Graduate Student, Medicine (Cancer Biology)


Rachelle Johnson (Thesis)
Doug Johnson (Clinical)

Immune checkpoint inhibitors (ICIs) block immunoregulatory receptor-ligand interactions; one such pair, programmed cell death 1 (PD-1) receptor and its ligand (PD-L1), stunt T-cell mediated immune responses. Blockade of this interaction by ICI therapy enables antitumor immunity and the potential for durable clinical responses; however, rheumatologic toxicities are widely reported in patients receiving ICIs, suggesting PD-1 blockade negatively impacts bone. My project aims to discover the underlying mechanism of bone loss in both tumor naïve and tumor-bearing mice. I will investigate the immune phenotype in overt bone metastases by inoculating E0771 cells into wildtype and PD-1-/- mice and assessing bone marrow immune infiltration, tumor progression, and skeletal microarchitecture in this bone colonization model. I also will investigate whether CD8+ T cells are required for bone loss observed when PD-1 is inhibited.
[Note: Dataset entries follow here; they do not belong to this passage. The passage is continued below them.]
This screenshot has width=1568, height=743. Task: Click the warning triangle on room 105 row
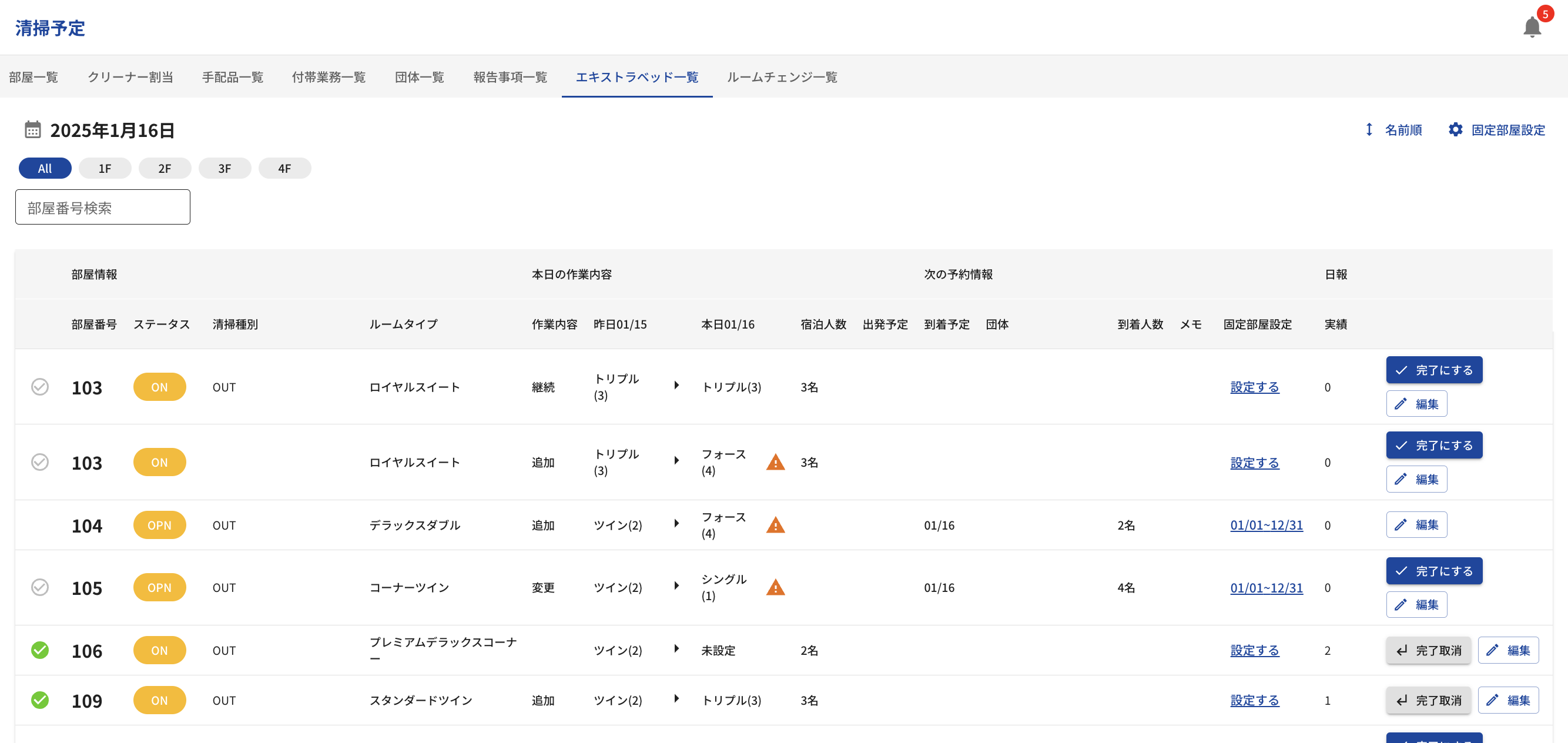click(775, 587)
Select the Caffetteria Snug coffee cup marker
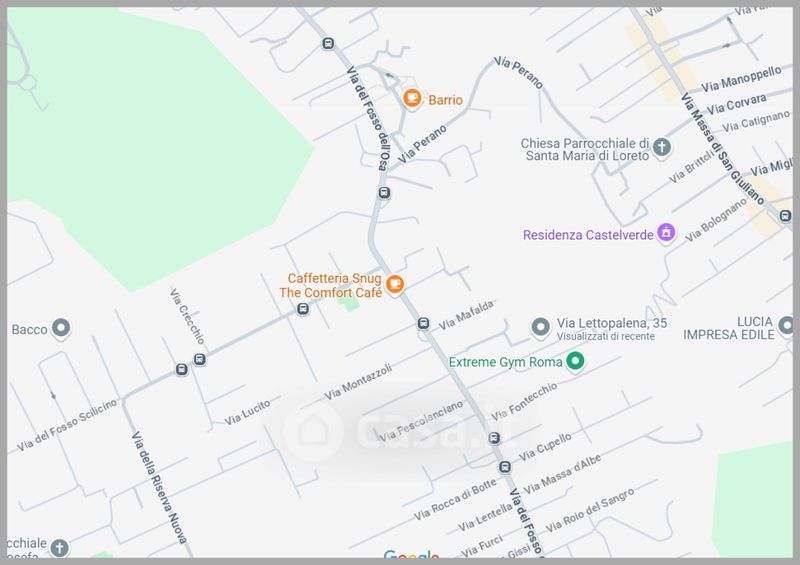This screenshot has height=565, width=800. [394, 284]
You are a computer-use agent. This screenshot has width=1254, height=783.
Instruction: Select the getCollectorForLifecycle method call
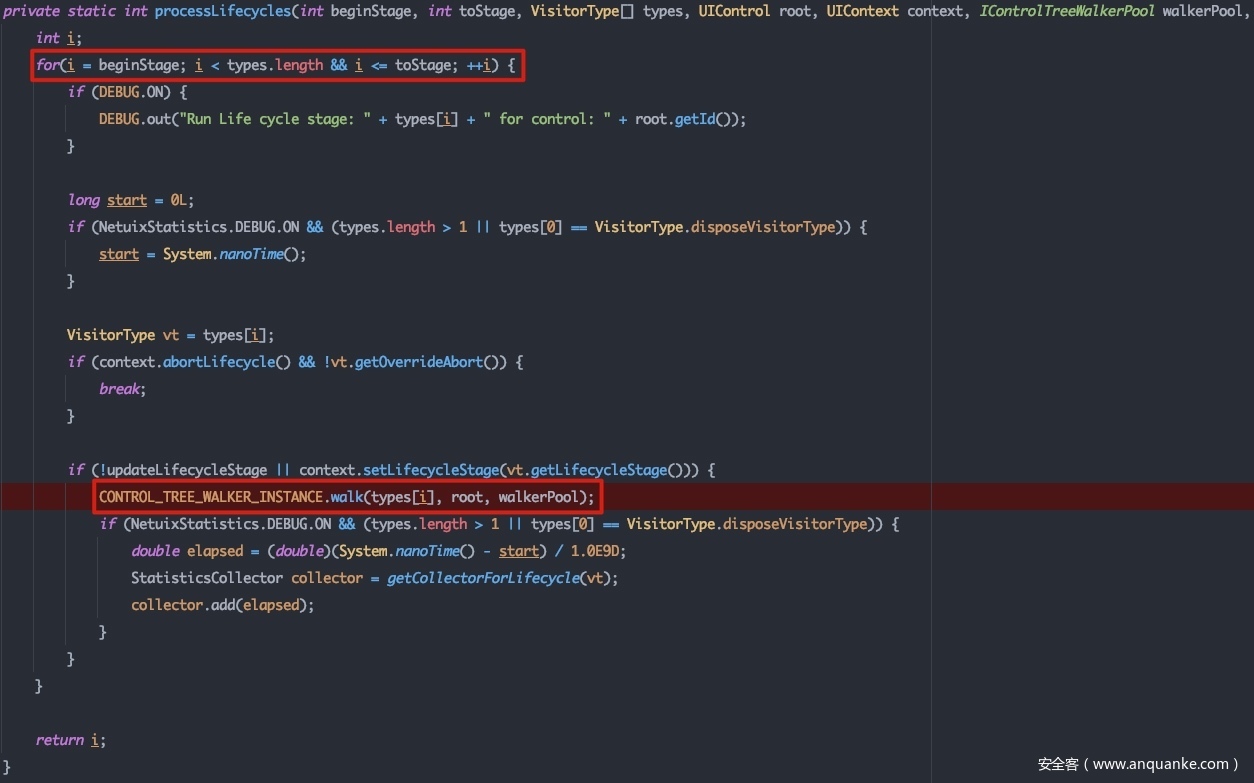point(483,578)
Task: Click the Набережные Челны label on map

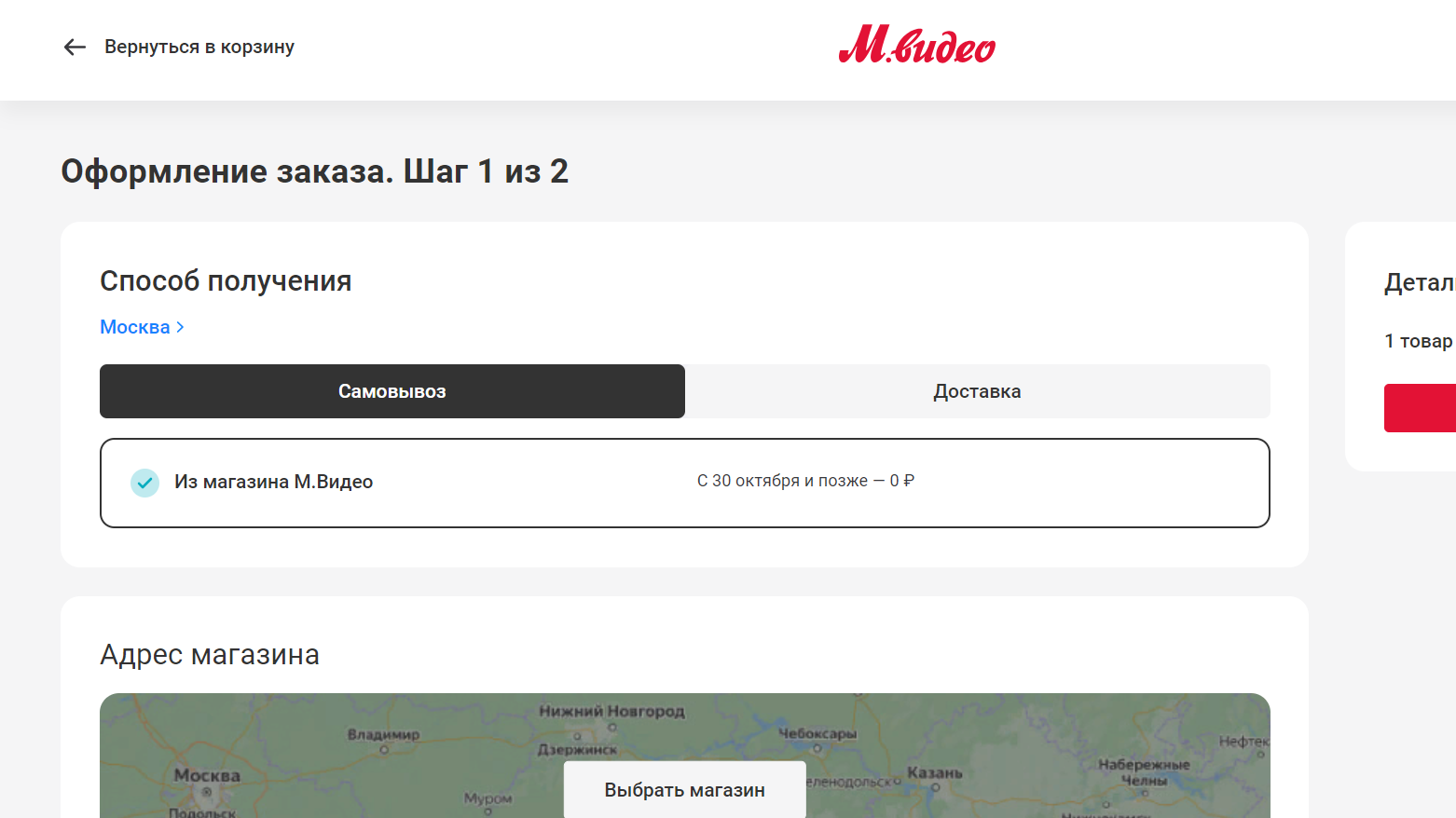Action: (1144, 772)
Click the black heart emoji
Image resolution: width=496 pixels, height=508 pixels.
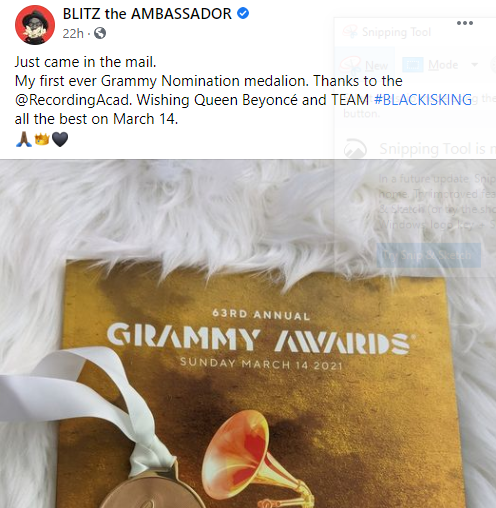click(x=60, y=139)
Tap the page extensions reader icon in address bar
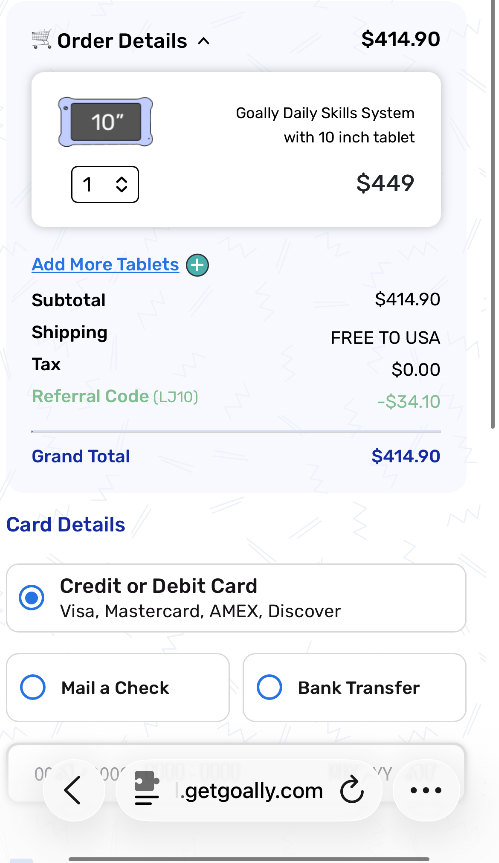Image resolution: width=499 pixels, height=863 pixels. pyautogui.click(x=147, y=789)
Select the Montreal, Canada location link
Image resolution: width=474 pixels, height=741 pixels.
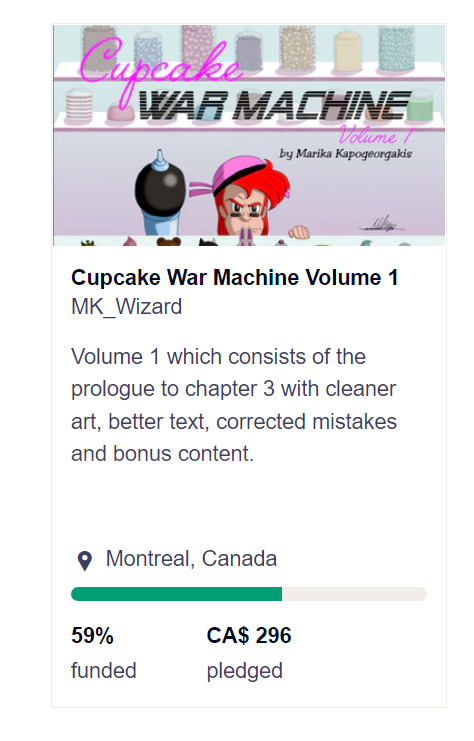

I will deplete CD8+ T cells in PD-1-/- mice, adoptively transfer specific T cell populations back in, and assess the bone phenotype. Lastly, I will determine if PD-1 in osteoclasts regulates bone metabolism by assessing the bone phenotype in a myeloid specific LysMCre PD-1 floxed mouse model. These studies have the potential to transform clinical care and outcomes for patients receiving ICIs, thereby making my research well-suited for APMM.